QQQ’s top 10 holdings feature some of the market’s biggest and best-known names, whether magnificent-7 stocks like Apple (AAPL), Nvidia (NVDA), and Amazon (AMZN) or other powerhouses like Costco (COST) and Netflix (NFLX). These blue-chip growth stocks represent many of the world’s best and most innovative companies, making them an attractive proposition for long-term shareholders.

As an added bonus for long-term investors and those just starting a position now, many of these names are considerably cheaper and trading at lower prices than just a few weeks ago. For example, Alphabet (GOOGL) trades in correction territory, down 19.9% from its 52-week high, and trades at a below-market multiple of just 18.5x forward earnings estimates.
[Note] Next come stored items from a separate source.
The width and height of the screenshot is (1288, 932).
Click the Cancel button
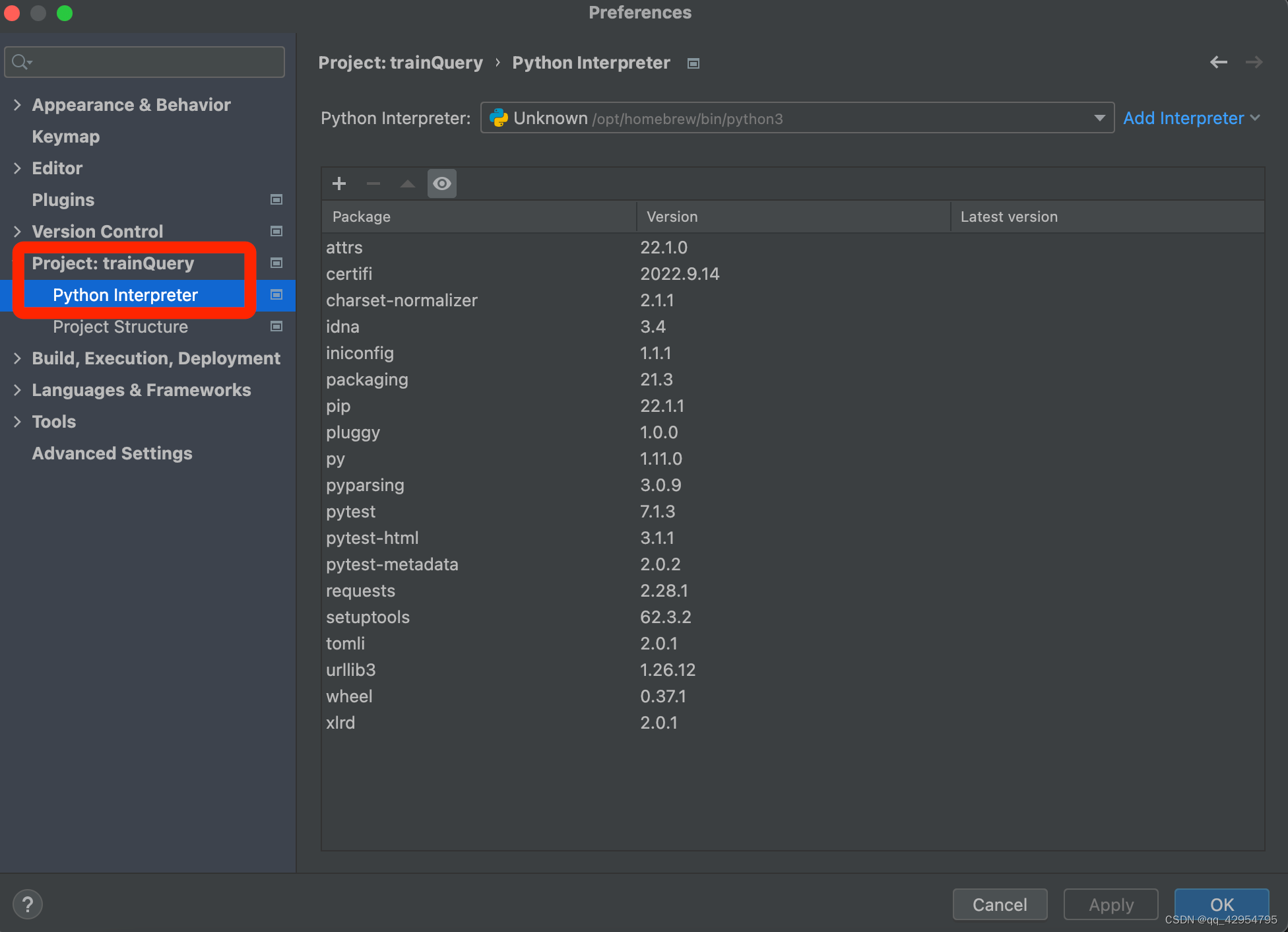(x=999, y=904)

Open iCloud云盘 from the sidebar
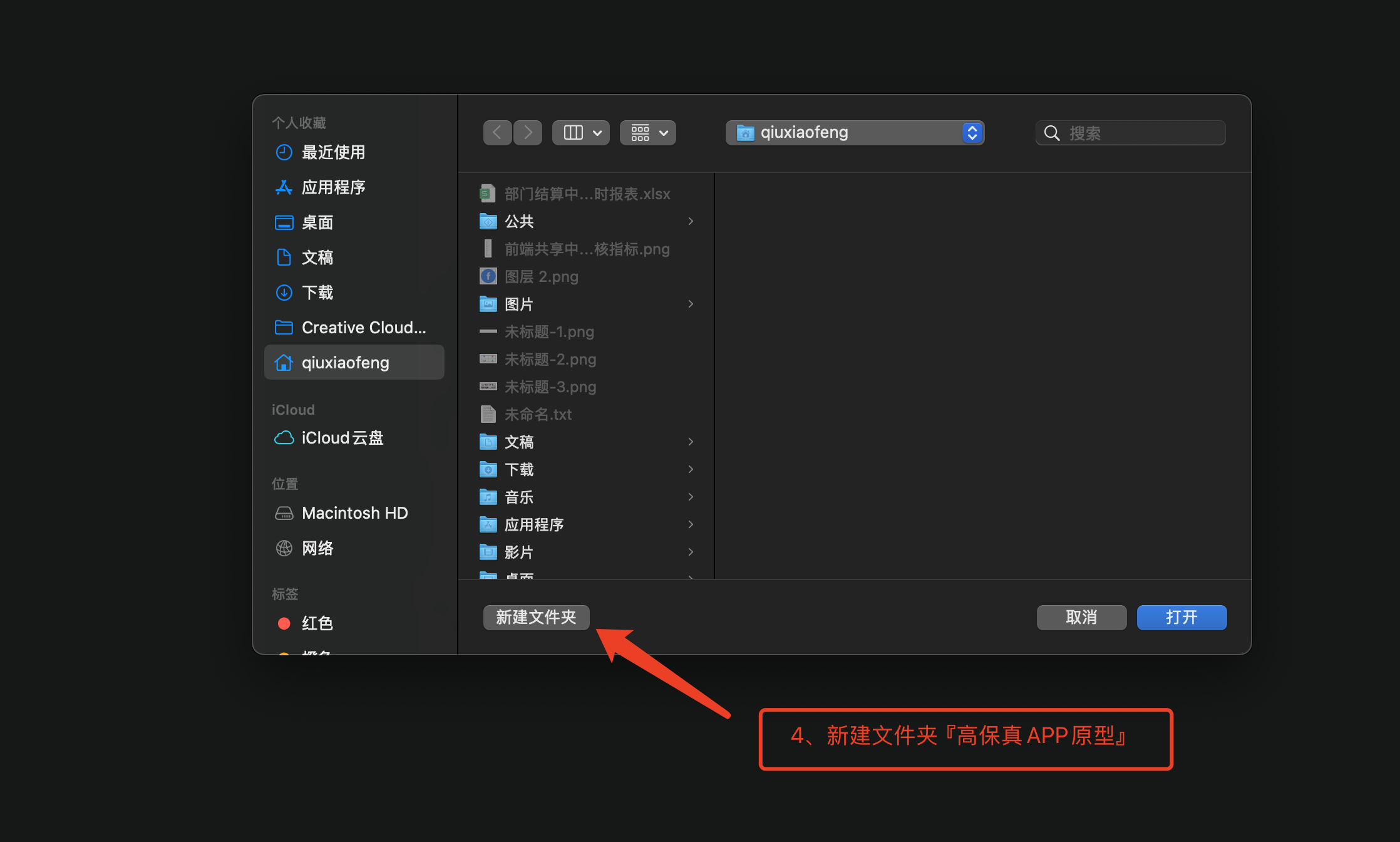pos(342,437)
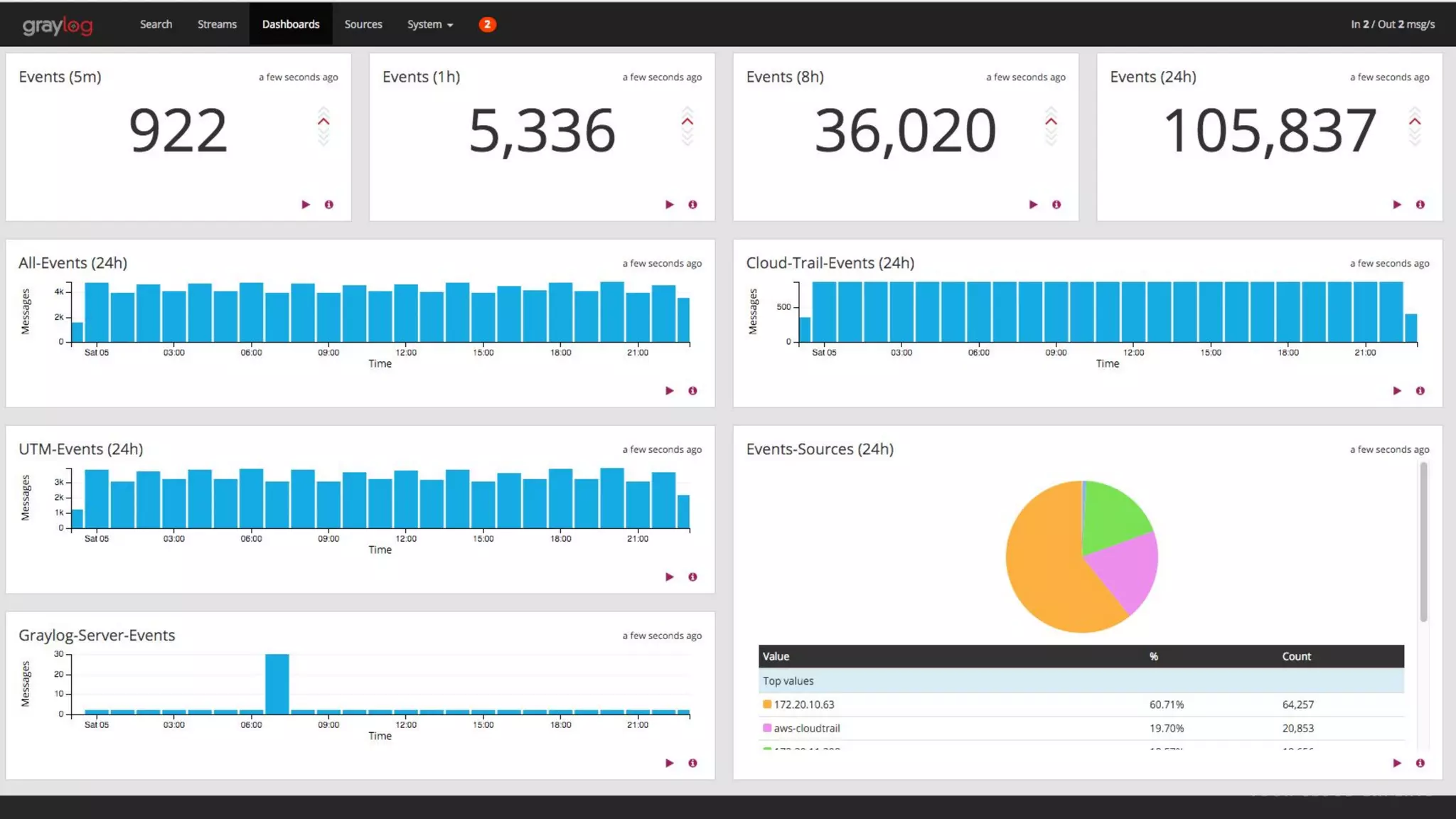Select the Dashboards nav tab

[x=291, y=24]
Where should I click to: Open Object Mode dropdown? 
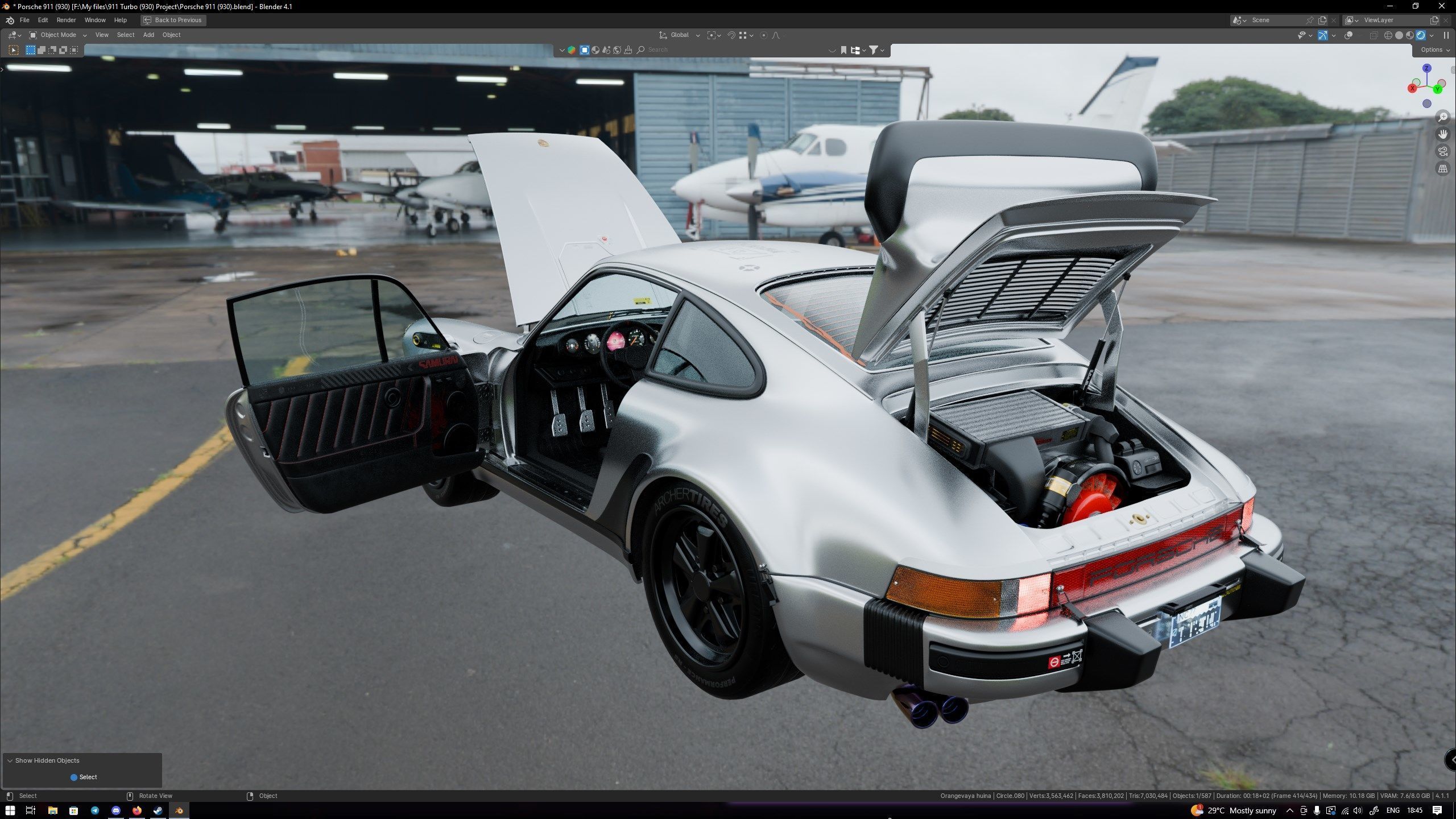58,35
Similarly, while skeptics have questioned Nvidia’s expensive valuation over the past few years, the stock is now down 30% from its 52-week highs and trades at an incredibly reasonable valuation of just 23.8x forward earnings estimates.   

A Reasonable Cost to Acquire QQQ ETF

QQQ maintains an expense ratio of 0.20%, meaning an investor will pay $20 in fees on a $10,000 investment annually, which isn’t bad, especially given QQQ’s strong performance. While this is a bit more expensive than some broad-market ETFs, it’s well below the average expense ratio for all ETFs, which is 0.57%, according to State Street. Assuming that the ETF returns 5% per year going forward, the investor putting $10,000 into QQQ would pay $113 in fees over five years and $255 in costs over a 10-year time horizon. 

Is QQQ Stock a Buy, According to Analysts?

QQQ earns a Moderate Buy consensus rating based on 89 Buys, 13 Holds, and zero Sell ratings assigned in the past three months. The average analyst QQQ price target of $605.31 implies a 28.3% upside potential from current levels over the next twelve months.

Invesco QQQ Trust (QQQ) price forecast for the next 12 months including a high, average, and low price target

Long-Term Pay Off Starts With a Single Trade

Market selloffs are never fun in the short term. But newer investors and investors with a long-term time horizon can be a blessing in disguise, as they offer a chance to add strong investments like QQQ to their portfolios at significantly lower price points. Many investors and individuals on the sidelines have been wishing they had bought these stocks earlier or when they were cheaper, so the present situation seems like a good chance to do just that.

I remain firmly bullish on QQQ based on its exemplary performance over the years, its portfolio of blue-chip growth stocks, and its moderate expense ratio. While the market could still head lower from here in the short term, investors who look past short-term pain and take advantage of fearful sellers will be thankful in the long term.